EXERCISE REQUIREMENTS: Repeat, word for word and with nothing added, each line from the one containing "The image size" to the final line of the data, keeping both ends. Pictures are not part of the copy.

INFORMATION SUPPLIED:

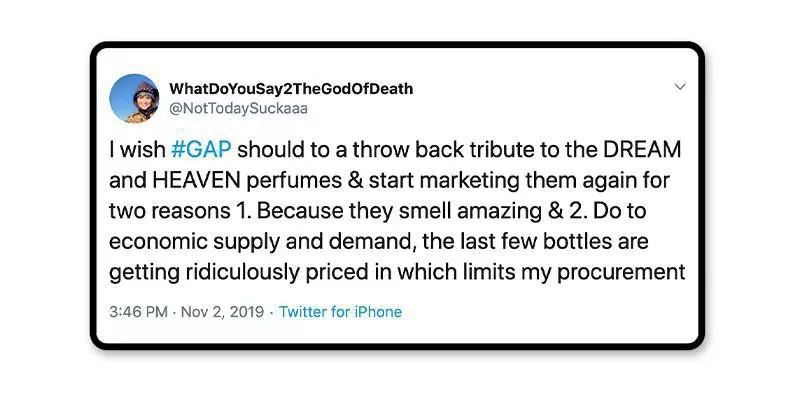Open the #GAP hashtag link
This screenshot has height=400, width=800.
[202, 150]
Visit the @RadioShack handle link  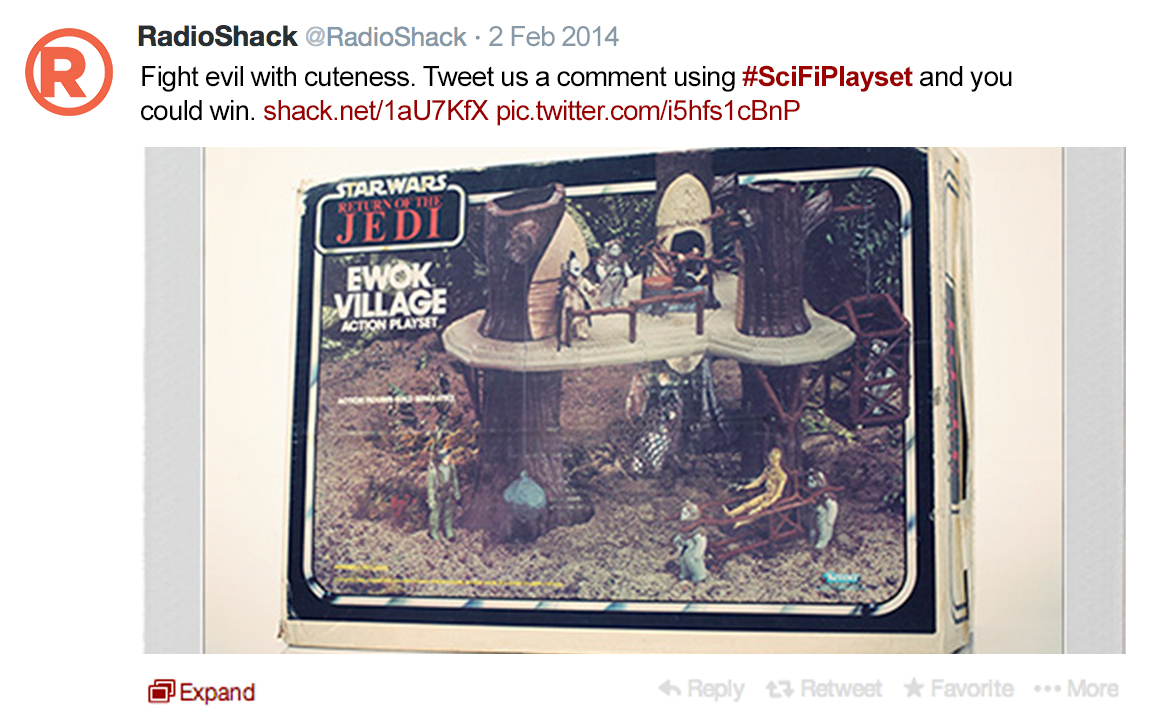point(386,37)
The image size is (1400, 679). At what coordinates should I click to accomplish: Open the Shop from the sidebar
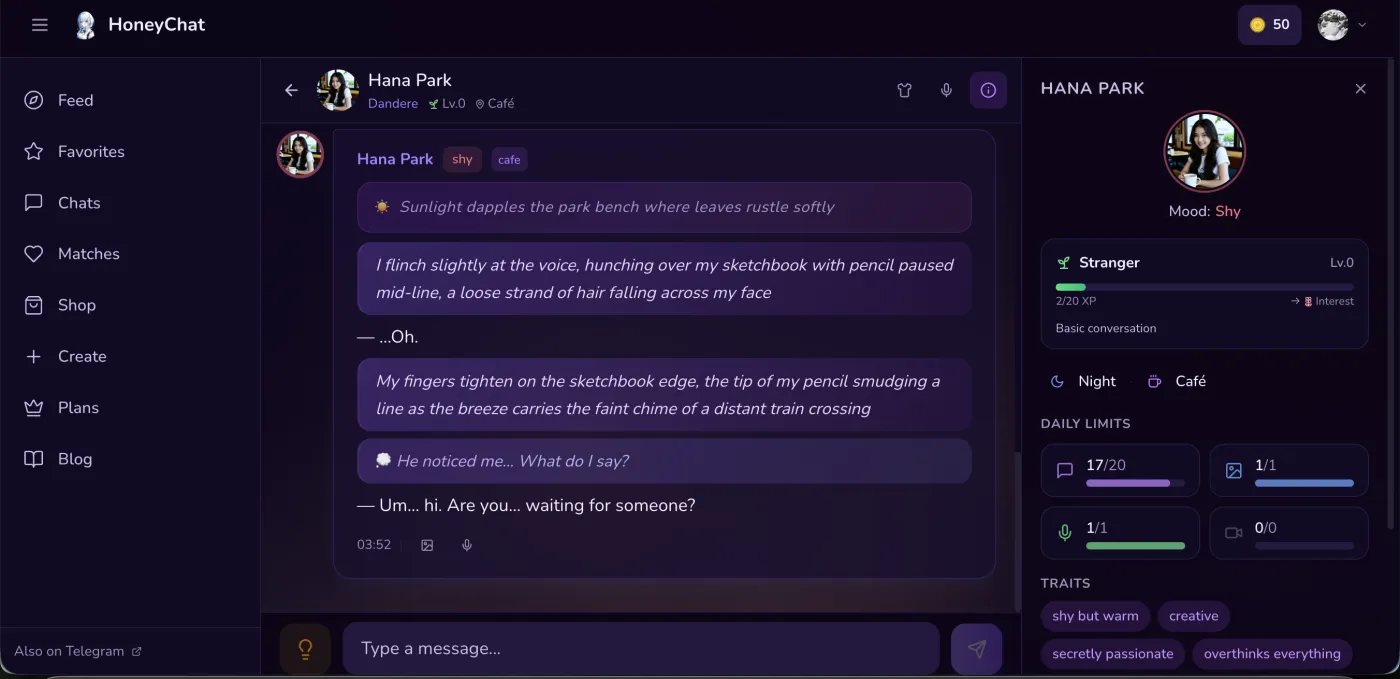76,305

SOLUTION FOR THIS PROBLEM:
The image size is (1400, 679). At what coordinates should I click to accomplish: Open the Shop from the sidebar
76,305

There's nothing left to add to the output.